The legal battle between the U.S. Securities and Exchange Commission (SEC) and Ripple Labs continues to take surprising turns, with the SEC now hinting at appealing the recent ruling in Ripple’s favor.

However, crypto lawyer John Deaton argues that this appeal is unlikely to have an immediate impact, terming it as not even a “setback.”

In the Ripple case, the SEC had investigated Ripple, along with its executives Brad Garlinghouse and Chris Larsen, for 2.5 years before filing the lawsuit.
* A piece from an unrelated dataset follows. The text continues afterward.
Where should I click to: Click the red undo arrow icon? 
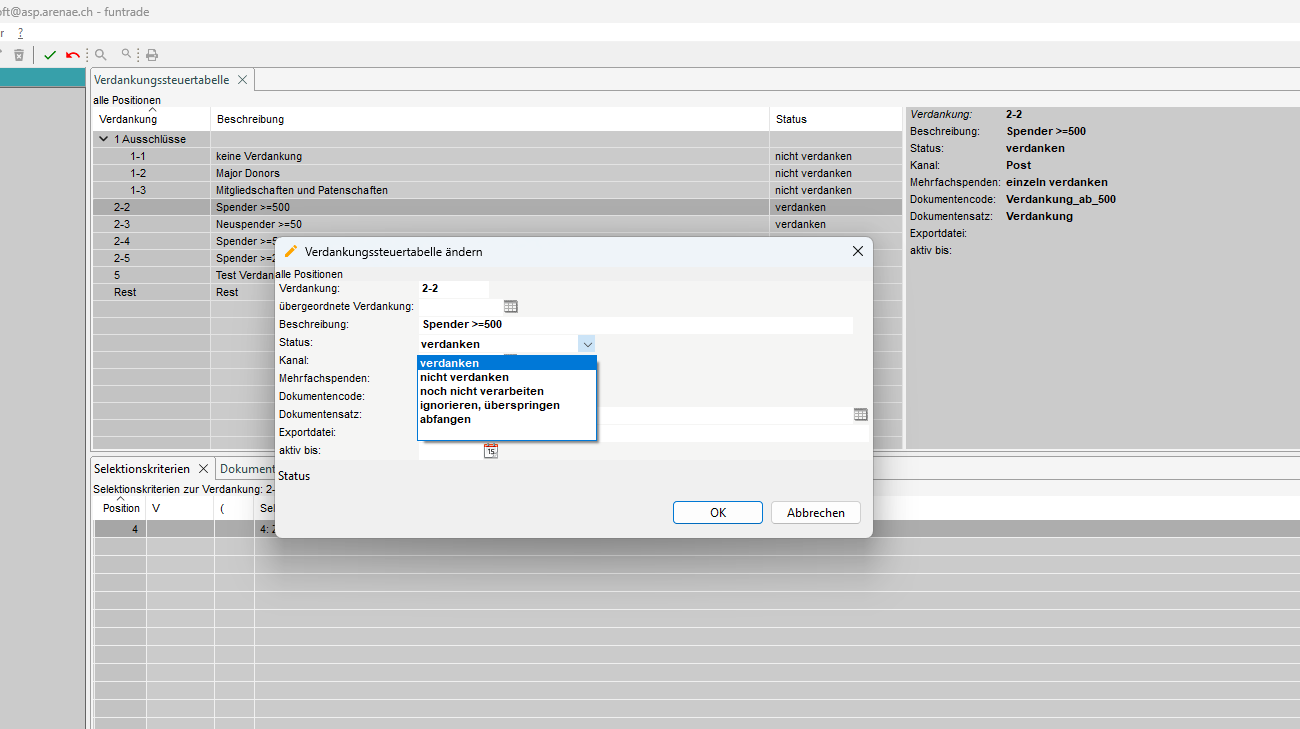point(72,55)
Yet, it didn’t find a solid basis to bring forward a fraud allegation, according to Deaton.

Earlier this month, federal district judge Analisa Torres ruled that XRP, Ripple’s native token, is “not necessarily a security on its face,” except when sold to institutions for fundraising purposes.

This ruling came as a blow to the SEC, which had accused Ripple of raising $1.3 billion in unregistered securities offerings in 2020.

SEC Chair Gary Gensler expressed his disappointment with certain aspects of the decision, which has the potential to shape the regulatory landscape for other tokens under scrutiny.

Despite the SEC hinting at an appeal, Deaton points out that it could take a significant amount of time—perhaps two years—for an appeal to make its way through the court system.

Notably, Judge Torres’ ruling highlighted that programmatic sales of XRP to public buyers did not meet the criteria of the Howey Test—a commonly used method to determine if an investment contract exists in the sale of an asset.

Torres stated that public buyers of XRP didn’t know they were buying the token from Ripple, negating any profit expectation tied to Ripple’s efforts.

Far-Reaching Implications: Will the Ripple Case Redefine the Crypto Regulatory Landscape?

Even if the SEC manages to challenge Torres’ interpretation of the Howey Test, Torres could still rule in the same way when considering the other factors of the test, such as the “investment of money” and the existence of a “common enterprise,” states Deaton.

This would pose a bigger challenge to the SEC, as proving a common enterprise’s existence under the Howey Test is a much steeper task than showing an expectation of profit derived from others’ efforts.

In summary, while the SEC may be angling to appeal the Ripple case, the complexity and potential time required suggest that any reversal of the ruling isn’t imminent.

The implications of this case will continue to reverberate across the crypto landscape, potentially reshaping our understanding of securities within the sector.